El mundo de la cultura se comporta como sociedad dentro de la sociedad, administrado por leyes tácitas, que en ocasiones maniobra a favor de sus intereses en contra de los intereses de la sociedad, amparado en la impunidad que dispensa la pertenencia al sospechoso mundo de la cultura. Ese articulado no escrito regula enfrentamientos de poder, acceso a financiación, estrategias de posicionamiento, tráfico de influencias, apropiación de espacios. Revestidas de aristocratismo, las polémicas apenas simulan las causas que a menudo residen en la vanidad, el egoísmo o la avaricia. El poder cultural equipara el poder político: caudillos, mandarines, servilismo, clientelismo. El artista disidente no existe o se le niega la existencia. Pero esa ausencia para el aparato a veces es presencia para el arte. Probablemente los mejores se instalan al margen del mundo de la cultura contribuyendo a la cultura de manera más determinante que quienes viven de la cultura. La cultura no es la sociedad de la cultura aunque la sociedad de la cultura se obstina en adueñarse de la cultura para justificar su existencia. El zacatecano Francisco Goitia (1882-1960) representa el rechazo al sistema a condición de entregarse al arte. Su decisión no se debe a que hubiera sido separado del aparato, sino a conocerlo con lujo de detalles desde sus años de estudiante en la Academia San Carlos y Academia Fabrés, después de viajar a Barcelona para recibir lecciones de Francisco de A. Galí y, a su regreso, haber integrado la Escuela Mexicana de Pintura junto con Diego Rivera y David Alfaro Siqueiros.

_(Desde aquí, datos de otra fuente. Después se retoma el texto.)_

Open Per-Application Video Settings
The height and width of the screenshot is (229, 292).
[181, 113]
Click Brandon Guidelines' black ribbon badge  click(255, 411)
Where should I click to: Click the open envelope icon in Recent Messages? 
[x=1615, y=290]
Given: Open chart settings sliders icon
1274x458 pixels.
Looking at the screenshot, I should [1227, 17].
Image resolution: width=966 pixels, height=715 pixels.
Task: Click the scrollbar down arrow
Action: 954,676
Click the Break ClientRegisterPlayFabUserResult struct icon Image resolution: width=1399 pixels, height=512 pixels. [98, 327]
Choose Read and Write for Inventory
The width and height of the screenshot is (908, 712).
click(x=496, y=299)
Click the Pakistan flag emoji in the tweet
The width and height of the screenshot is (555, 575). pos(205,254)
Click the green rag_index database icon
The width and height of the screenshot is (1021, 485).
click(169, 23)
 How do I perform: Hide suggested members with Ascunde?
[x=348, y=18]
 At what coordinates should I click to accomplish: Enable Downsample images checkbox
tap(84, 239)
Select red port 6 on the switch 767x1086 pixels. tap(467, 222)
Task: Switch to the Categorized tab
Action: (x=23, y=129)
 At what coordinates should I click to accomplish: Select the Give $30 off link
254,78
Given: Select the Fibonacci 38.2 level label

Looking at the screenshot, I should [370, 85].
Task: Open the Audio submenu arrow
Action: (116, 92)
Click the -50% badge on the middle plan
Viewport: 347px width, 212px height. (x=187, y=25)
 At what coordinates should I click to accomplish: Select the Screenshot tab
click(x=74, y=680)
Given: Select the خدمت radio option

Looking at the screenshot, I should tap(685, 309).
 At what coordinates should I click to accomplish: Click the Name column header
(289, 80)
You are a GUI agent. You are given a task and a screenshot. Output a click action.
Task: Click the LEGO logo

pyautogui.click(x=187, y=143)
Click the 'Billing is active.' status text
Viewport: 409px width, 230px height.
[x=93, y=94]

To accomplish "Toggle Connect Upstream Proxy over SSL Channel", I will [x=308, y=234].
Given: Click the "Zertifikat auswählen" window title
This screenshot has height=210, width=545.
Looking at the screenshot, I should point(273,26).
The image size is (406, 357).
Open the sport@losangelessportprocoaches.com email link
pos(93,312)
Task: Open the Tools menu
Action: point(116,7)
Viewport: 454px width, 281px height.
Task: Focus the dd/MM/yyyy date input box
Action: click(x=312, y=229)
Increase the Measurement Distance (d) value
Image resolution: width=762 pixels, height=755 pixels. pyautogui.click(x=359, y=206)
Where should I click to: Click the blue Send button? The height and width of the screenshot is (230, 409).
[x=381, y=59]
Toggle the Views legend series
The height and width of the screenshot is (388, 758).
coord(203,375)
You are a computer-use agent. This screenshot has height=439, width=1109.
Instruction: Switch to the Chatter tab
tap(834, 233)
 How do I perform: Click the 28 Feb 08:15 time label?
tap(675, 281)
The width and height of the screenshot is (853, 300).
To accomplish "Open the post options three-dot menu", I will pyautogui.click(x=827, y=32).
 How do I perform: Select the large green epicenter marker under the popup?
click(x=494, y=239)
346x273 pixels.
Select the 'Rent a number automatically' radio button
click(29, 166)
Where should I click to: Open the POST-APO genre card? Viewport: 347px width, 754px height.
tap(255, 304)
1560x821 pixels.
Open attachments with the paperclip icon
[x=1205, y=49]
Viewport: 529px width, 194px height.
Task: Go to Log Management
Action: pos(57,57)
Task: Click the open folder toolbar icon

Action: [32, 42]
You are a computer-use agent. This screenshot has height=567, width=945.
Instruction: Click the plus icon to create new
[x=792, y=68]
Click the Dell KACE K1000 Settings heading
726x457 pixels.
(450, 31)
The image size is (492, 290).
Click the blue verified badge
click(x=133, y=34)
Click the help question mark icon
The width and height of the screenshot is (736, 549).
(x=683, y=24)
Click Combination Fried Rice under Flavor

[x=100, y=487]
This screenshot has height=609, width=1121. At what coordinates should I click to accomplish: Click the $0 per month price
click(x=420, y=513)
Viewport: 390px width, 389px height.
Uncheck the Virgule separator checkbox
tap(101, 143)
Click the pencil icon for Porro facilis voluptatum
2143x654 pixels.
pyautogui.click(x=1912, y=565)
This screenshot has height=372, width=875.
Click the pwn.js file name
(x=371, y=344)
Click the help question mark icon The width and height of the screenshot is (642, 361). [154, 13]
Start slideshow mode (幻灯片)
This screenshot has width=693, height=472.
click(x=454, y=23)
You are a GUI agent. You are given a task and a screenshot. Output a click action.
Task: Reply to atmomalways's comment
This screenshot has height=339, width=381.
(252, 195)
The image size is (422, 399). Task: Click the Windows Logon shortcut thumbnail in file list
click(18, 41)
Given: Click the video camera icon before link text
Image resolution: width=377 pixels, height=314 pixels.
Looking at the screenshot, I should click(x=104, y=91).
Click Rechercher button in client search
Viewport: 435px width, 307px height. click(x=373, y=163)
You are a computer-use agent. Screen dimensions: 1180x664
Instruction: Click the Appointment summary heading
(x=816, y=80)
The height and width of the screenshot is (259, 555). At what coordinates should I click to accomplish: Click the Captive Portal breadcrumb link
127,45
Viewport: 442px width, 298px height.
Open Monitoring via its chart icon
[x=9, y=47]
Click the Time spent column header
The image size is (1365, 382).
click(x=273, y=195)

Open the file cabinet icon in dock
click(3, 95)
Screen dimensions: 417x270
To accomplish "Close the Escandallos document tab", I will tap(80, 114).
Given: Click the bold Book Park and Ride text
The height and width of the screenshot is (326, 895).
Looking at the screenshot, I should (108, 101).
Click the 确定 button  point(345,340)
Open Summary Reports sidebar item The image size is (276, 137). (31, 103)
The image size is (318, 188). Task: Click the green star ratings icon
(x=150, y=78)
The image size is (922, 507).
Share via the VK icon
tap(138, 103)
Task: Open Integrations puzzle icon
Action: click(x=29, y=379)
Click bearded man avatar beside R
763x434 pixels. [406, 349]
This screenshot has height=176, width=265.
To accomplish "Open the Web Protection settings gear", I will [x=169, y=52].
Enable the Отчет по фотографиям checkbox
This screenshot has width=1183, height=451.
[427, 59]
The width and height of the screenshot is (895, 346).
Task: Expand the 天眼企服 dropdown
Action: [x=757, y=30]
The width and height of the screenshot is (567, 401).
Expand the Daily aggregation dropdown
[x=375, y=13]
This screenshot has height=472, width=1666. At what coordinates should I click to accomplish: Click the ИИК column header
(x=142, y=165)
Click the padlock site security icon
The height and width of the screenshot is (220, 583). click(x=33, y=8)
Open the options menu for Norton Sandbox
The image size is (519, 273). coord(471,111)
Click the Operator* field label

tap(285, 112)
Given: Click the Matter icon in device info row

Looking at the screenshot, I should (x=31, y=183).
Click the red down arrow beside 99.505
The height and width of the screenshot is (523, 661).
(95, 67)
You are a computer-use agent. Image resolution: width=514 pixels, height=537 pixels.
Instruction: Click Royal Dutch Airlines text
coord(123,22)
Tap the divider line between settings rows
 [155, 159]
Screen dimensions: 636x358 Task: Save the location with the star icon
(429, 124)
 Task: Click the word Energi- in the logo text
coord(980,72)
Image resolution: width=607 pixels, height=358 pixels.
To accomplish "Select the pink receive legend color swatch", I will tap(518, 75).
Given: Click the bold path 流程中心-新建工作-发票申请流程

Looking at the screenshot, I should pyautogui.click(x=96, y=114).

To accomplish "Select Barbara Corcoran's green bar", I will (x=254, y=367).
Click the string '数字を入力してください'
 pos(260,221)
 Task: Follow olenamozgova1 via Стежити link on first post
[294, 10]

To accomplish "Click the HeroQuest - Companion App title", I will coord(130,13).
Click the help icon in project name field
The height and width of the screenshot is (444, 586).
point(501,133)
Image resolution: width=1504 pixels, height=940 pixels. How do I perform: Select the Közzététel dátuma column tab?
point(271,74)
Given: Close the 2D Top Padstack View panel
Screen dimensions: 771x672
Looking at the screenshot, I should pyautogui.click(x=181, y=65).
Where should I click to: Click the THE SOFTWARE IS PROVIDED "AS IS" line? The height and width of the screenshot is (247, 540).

La pintura de Goitia es una pintura personal, resultado de una búsqueda incesante a partir del paisajismo privilegiando visiones zacatecanas. Durante la Revolución, se integró en el ejército de Villa como escribiente y secretario de la oficialidad del general Felipe Ángeles, pintando “frescos y bosquejos, testimonios trágicos de aquellos días” a decir de Adolfo Gilly. Significativa fue su labor como asistente de Manuel Gamio dedicado a dibujar objetos, ruinas arqueológicas y figuras indígenas. El horror de la guerra le despierta una fascinación extraña. Convive a diario con la muerte hasta convertirla en rutina como se aprecia en Los ahorcados (1912-1918) dentro de la serie Paisajes de los ahorcados. En el óleo predominan amarillos, grises y negros, imprimiendo sensación de sequedad y aridez asociada con abandono y tristeza, a lo que contribuye un esquemático árbol del que penden los esqueletos de dos colgados balanceándose en sentido contrario. En primer plano, cuatro cráneos de animales acompañan la desolada escena. Se aprecia depuración expresiva que reduce seres y cosas a lo imprescindible en un ejercicio expresionista que subraya la tragedia.
Goitia pintó la entraña del drama de la Revolución. Todavía colaborando con Gamio, levantó en Xochimilco una choza en que se recluyó. El autor de Tata Jesucristo (1925-1927) se marginó voluntariamente del mundo de la cultura dedicado a un arte del que luego se apropió el mundo de la cultura. Quizás por hastío, quizás por pesadumbre, repudió esa sociedad cultural que recusaba exhibiendo en silencio su drama. Las reservas del zacatecano se explican desde la servidumbre que exige el mundo cultural a riesgo de perder el arte que justifica en exclusiva la servidumbre.